Start of Block
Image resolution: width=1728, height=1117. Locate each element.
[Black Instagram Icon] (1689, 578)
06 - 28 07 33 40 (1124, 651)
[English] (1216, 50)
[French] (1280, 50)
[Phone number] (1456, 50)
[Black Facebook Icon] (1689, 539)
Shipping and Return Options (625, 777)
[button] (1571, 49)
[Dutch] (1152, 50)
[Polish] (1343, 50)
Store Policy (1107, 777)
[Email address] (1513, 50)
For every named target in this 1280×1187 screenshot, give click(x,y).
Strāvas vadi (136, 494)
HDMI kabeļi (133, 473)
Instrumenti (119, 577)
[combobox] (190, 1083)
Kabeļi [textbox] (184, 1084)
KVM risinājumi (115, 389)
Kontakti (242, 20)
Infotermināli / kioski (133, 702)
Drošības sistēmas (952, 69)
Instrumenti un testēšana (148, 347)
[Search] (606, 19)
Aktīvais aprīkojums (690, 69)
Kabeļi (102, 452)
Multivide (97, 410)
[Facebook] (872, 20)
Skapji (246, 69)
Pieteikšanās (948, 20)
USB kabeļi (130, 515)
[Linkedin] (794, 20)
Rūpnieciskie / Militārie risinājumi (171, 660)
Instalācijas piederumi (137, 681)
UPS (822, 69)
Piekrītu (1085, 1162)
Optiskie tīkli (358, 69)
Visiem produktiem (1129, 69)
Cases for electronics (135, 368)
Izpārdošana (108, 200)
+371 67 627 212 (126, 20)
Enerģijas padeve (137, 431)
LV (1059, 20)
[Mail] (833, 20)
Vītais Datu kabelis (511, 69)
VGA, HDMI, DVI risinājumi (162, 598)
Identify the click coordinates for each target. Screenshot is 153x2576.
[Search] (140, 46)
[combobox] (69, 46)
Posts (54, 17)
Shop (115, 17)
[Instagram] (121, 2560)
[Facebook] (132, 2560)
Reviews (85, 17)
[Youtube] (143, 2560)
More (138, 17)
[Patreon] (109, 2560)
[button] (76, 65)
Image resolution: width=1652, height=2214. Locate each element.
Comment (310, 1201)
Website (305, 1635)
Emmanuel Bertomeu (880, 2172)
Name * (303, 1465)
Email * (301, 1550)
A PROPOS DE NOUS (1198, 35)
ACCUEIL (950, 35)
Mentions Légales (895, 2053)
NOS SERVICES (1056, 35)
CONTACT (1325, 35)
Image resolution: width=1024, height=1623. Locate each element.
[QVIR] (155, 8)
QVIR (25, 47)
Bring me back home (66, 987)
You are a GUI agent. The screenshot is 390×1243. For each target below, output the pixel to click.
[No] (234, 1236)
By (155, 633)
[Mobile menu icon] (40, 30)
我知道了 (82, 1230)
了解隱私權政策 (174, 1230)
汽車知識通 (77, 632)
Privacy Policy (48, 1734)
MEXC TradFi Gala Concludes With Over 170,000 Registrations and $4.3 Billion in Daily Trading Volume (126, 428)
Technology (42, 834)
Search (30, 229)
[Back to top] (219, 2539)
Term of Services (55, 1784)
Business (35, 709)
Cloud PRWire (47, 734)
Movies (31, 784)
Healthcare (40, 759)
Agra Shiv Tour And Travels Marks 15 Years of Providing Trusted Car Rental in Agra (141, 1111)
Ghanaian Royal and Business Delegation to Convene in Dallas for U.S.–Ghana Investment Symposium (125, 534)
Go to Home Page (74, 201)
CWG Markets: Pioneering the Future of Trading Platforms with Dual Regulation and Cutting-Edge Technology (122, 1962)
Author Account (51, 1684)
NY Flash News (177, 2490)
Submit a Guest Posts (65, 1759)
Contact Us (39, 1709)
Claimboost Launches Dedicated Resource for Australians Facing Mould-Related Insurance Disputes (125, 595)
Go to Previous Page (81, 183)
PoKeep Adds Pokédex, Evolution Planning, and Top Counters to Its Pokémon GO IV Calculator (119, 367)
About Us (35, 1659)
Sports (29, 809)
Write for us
End of Block
§ Problem details
Reproduce the listing above exactly, in its entirety.

§ Response
Image resolution: width=1728, height=1117. Locate each element.
[Black Instagram Icon] (1689, 578)
06 - 28 07 33 40 (1124, 651)
[English] (1216, 50)
[French] (1280, 50)
[Phone number] (1456, 50)
[Black Facebook Icon] (1689, 539)
Shipping and Return Options (625, 777)
[button] (1571, 49)
[Dutch] (1152, 50)
[Polish] (1343, 50)
Store Policy (1107, 777)
[Email address] (1513, 50)
For every named target in this 1280×1187 screenshot, give click(x,y).
Strāvas vadi (136, 494)
HDMI kabeļi (133, 473)
Instrumenti (119, 577)
[combobox] (190, 1083)
Kabeļi [textbox] (184, 1084)
KVM risinājumi (115, 389)
Kontakti (242, 20)
Infotermināli / kioski (133, 702)
Drošības sistēmas (952, 69)
Instrumenti un testēšana (148, 347)
[Search] (606, 19)
Aktīvais aprīkojums (690, 69)
Kabeļi (102, 452)
Multivide (97, 410)
[Facebook] (872, 20)
Skapji (246, 69)
Pieteikšanās (948, 20)
USB kabeļi (130, 515)
[Linkedin] (794, 20)
Rūpnieciskie / Militārie risinājumi (171, 660)
Instalācijas piederumi (137, 681)
UPS (822, 69)
Piekrītu (1085, 1162)
Optiskie tīkli (358, 69)
Visiem produktiem (1129, 69)
Cases for electronics (135, 368)
Izpārdošana (108, 200)
+371 67 627 212 (126, 20)
Enerģijas padeve (137, 431)
LV (1059, 20)
[Mail] (833, 20)
Vītais Datu kabelis (511, 69)
VGA, HDMI, DVI risinājumi (162, 598)
Identify the click coordinates for each target. Screenshot is 153x2576.
[Search] (140, 46)
[combobox] (69, 46)
Posts (54, 17)
Shop (115, 17)
[Instagram] (121, 2560)
[Facebook] (132, 2560)
Reviews (85, 17)
[Youtube] (143, 2560)
More (138, 17)
[Patreon] (109, 2560)
[button] (76, 65)
Image resolution: width=1652, height=2214. Locate each element.
Comment (310, 1201)
Website (305, 1635)
Emmanuel Bertomeu (880, 2172)
Name * (303, 1465)
Email * (301, 1550)
A PROPOS DE NOUS (1198, 35)
ACCUEIL (950, 35)
Mentions Légales (895, 2053)
NOS SERVICES (1056, 35)
CONTACT (1325, 35)
Image resolution: width=1024, height=1623. Locate each element.
[QVIR] (155, 8)
QVIR (25, 47)
Bring me back home (66, 987)
You are a GUI agent. The screenshot is 390×1243. For each target below, output the pixel to click.
[No] (234, 1236)
By (155, 633)
[Mobile menu icon] (40, 30)
我知道了 (82, 1230)
了解隱私權政策 (174, 1230)
汽車知識通 (77, 632)
Privacy Policy (48, 1734)
MEXC TradFi Gala Concludes With Over 170,000 Registrations and $4.3 Billion in Daily Trading Volume (126, 428)
Technology (42, 834)
Search (30, 229)
[Back to top] (219, 2539)
Term of Services (55, 1784)
Business (35, 709)
Cloud PRWire (47, 734)
Movies (31, 784)
Healthcare (40, 759)
Agra Shiv Tour And Travels Marks 15 Years of Providing Trusted Car Rental in Agra (141, 1111)
Ghanaian Royal and Business Delegation to Convene in Dallas for U.S.–Ghana Investment Symposium (125, 534)
Go to Home Page (74, 201)
CWG Markets: Pioneering the Future of Trading Platforms with Dual Regulation and Cutting-Edge Technology (122, 1962)
Author Account (51, 1684)
NY Flash News (177, 2490)
Submit a Guest Posts (65, 1759)
Contact Us (39, 1709)
Claimboost Launches Dedicated Resource for Australians Facing Mould-Related Insurance Disputes (125, 595)
Go to Previous Page (81, 183)
PoKeep Adds Pokédex, Evolution Planning, and Top Counters to Its Pokémon GO IV Calculator (119, 367)
About Us (35, 1659)
Sports (29, 809)
Write for us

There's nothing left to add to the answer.